Bir önceki maddede de ifade etmeye çalıştığımız gibi sahabe, insanlık tarihinin en hayırlı neslidir. Peygamber (sallallahu aleyhi ve sellem)’in sevgili arkadaşlarıdır. Beşer olmak hasebiyle onlardan da kusurlar, hatalar sadır olmuştur. Ancak onların hataları doğru olana isabet edememeleridir. Yoksa hiçbiri İslam’a ve Hz. Peygamber’e ihanet etmemiştir, İslam davasını menfaatleri uğruna satmamıştır. Bu konuda mihengimiz: Hz. Hamza’yı (radıyallahu anh) şehit eden Hz. Vahşi’den, adaleti hâkim kılacağını düşünerek Hz. Ali (radıyallahu anh)’ın karşısına çıkan Hz. Muaviye (radıyallahu anh)’a kadar tüm sahabe bizim başımızın tacıdır! Doğru bir Müslümanın, dinin kendilerinden bize nakledildiği sahabeden herhangi biri hakkında kötü düşünmesi ve konuşması düşünülemez.[31] Hz. Peygamber’e arkadaşlık etmiş, yanında savaşmış, uğrunda ölmüş/öldürmüş/yaralanmış olan sahabeyi sevmek, Hz. Peygamber’i sevmektir! Onları sevmemek, Hz. Peygamber’i sevmemektir![32] Doğrularıyla yanlışlarıyla onlar Hz. Peygamber’in arkadaşlarıdır. Bize düşen: “onların hatası bizim doğrumuzdan evlâdır” diye düşünerek, Allah’ın onlar hakkında dediği gibi “Allah onlardan razı olsun” demektir.”
7. Kader; iman esaslarından biridir!
Allah Teâlâ’nın ilmi zaman mefhumunun dışındadır. O, geçmişi ve geleceği aynı şekilde bilir. Olmuş olanla, olacak olanı aynı şekilde bilir.[33] İlminde bir değişiklik olmaz.

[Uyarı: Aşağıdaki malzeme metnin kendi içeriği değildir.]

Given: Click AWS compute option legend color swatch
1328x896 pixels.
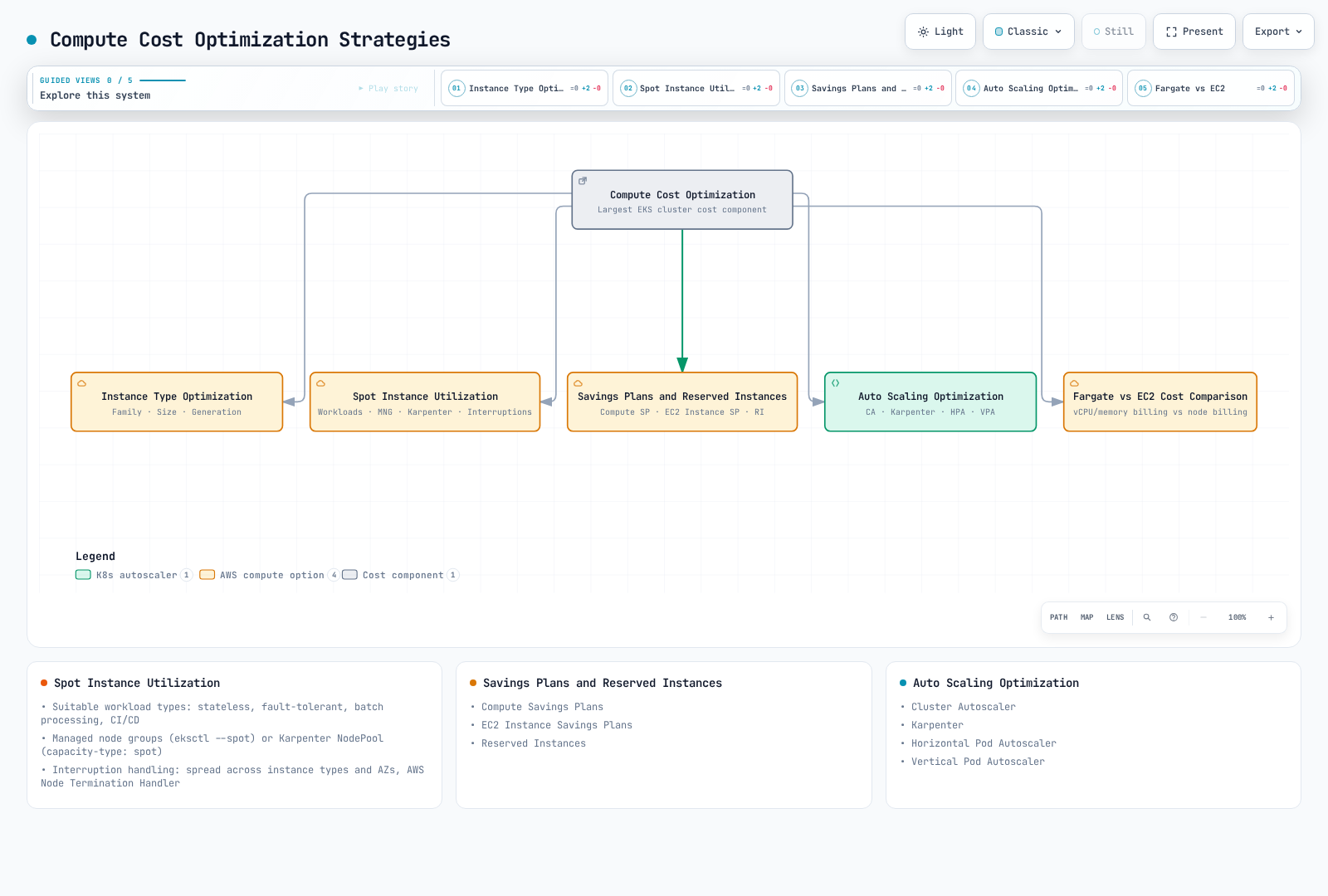Looking at the screenshot, I should tap(208, 575).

Dolayısıyla henüz insanlardan hiçbir ferdi yaratmadan önce kaç insan yaratacağını, hangisinin şaki hangisinin said olacağını, ömürlerini, ecellerini, boylarını, ne zaman yaşayacaklarını ve yaratılanlar arasında cereyan eden her şeyi eksiksiz biliyordu. Bu olayların tamamını bildi ve olayların bildiği şekilde cereyan etmelerine izin verdi. Allah (celle celalühu)’nun bizim yapacaklarımızı ezelde bilmesine “kader”, vakti geldiğinde bu olayın meydana gelmesine “kaza” denir.

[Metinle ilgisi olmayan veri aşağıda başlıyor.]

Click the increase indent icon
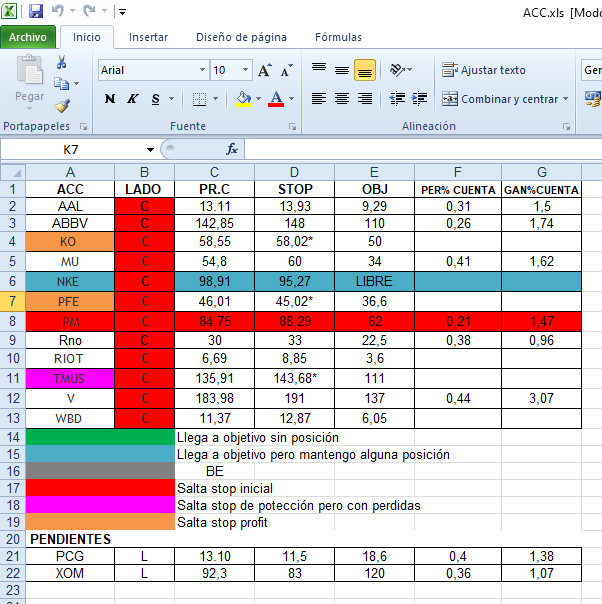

Yeryüzünde Allah’ın bilgisi, kudreti ve yaratması olmadan bir yaprak bile kımıldamaz. Dolayısıyla insanların yaptıkları da Allah (celle celalühu)’nun takdiriyledir yani kaderledir.[34] Efendimiz (sallallahu aleyhi ve sellem) kaderi inkâr edenleri “ümmetin Mecusileri” olarak vasıflamıştır.[35] Ancak Allah (celle celalühu) insanlara kendi takdir ettiği hayatı dayatmamakta, bilakis insanların iradeleri ile tercih ettikleri hayatı takdir etmektedir. Yani Allah (celle celalühu) bizim irademizi hangi yönde kullanacağımızı ezelde bilmiş ve irademize göre bir kader takdir etmiştir. Kaderin detayı da Allah’ın sırlarından bir sırdır.

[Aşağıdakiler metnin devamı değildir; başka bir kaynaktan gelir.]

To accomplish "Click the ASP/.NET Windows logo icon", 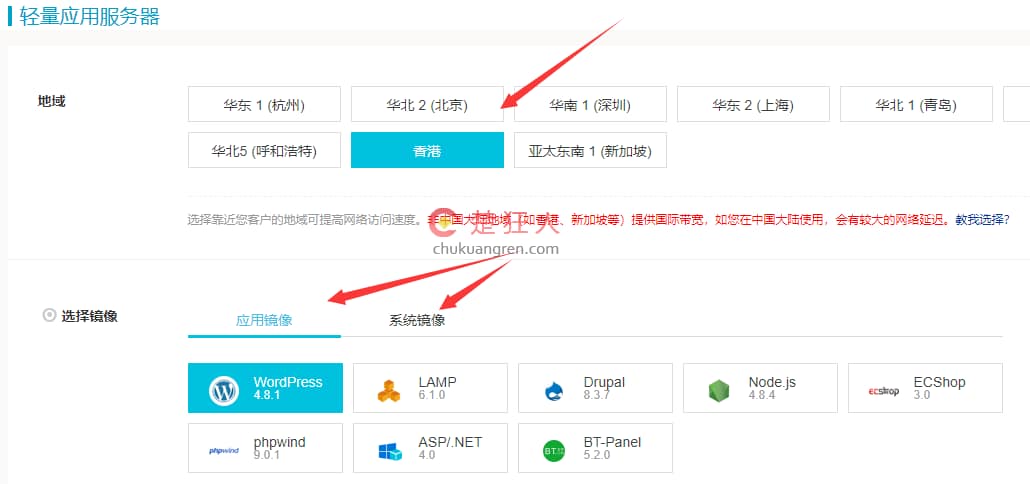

Bu konuda ehl-i sünnet itikadı şudur: “Ayet-i kerimelerde ve hadis-i şeriflerde ifade edildiği üzere âlemde meydana gelen her olay Allah (celle celalühu)’nun bilgisi, takdiri ve yaratması iledir. Bize düşen kaderin detaylarını araştırmak değil, kadere iman etmek ve teslim olmaktır.”
8. Yaptığı günahı helal görmedikçe Müslüman günahından dolayı tekfir edilmez.
İman ve amel birbirinden farklı şeylerdir. Hz. Peygamber (sallallahu aleyhi ve sellem)’in getirdiklerine eksiksiz inanan bir kimse ne kadar büyük günah işlerse işlesin bu onun imanına zarar vermez.[36] Her ne kadar ömrü günahlar içerisinde geçen bir kimsenin son nefeste imanını kurtarması zorsa da, dünya hayatında günahından dolayı bir Müslümana “kâfir” denilmez. Allah Teâlâ birçok ayet-i kerimede Müslümanlara “tövbe etmelerini” emretmiştir. Şayet Müslüman günahından dolayı iman dairesinden çıkacak olsaydı Allah (celle celalühu) tövbe değil “iman” emrederdi.
Bu konuda ehl-i sünnet itikadı şudur: “İman amelden bir cüz değildir.[37] Bir Müslüman dünyada yapılabilecek tüm kötülükleri yapsa da yaptıklarını helal saymadığı müddetçe tekfir edilmez. Aynı şekilde bir kâfir dünyada yapılabilecek tüm hayırları yapsa iman etmedikçe bu hayırları onu iman dairesine sokmaz.”
9. Şefaat haktır.
Âyet-i kerimelerde ve hadis-i şeriflerde ifade edildiği üzere kıyamet günü hayır sahiplerinin günahkâr Müslümanlara şefaat edeceği sabittir. Kur’an-ı Kerim’de, “O gün, Rahmân’ın izin verdiği ve sözünden razı olduğu kimseden başkasının şefaati fayda vermez.”[38] ve “Allah katında, O’nun izin verdiği kimseden başkasının şefaati yarar sağlamaz.”[39] şeklinde, şefaati ispat eden birçok âyet-i kerime mevcuttur. Yine Efendimiz (sallallahu aleyhi ve sellem)’in bu konuda çok açık beyanları bulunmaktadır. Bu âyet-i kerime ve hadis-i şerifleri görmezden gelerek, “kâfirlere şefaatin fayda vermeyeceğini” ifade eden âyet-i kerimeleri okuyup, hiçbir şefaatin geçerli olmayacağını iddia etmek, Kur’an ile insanları kandırmaktır.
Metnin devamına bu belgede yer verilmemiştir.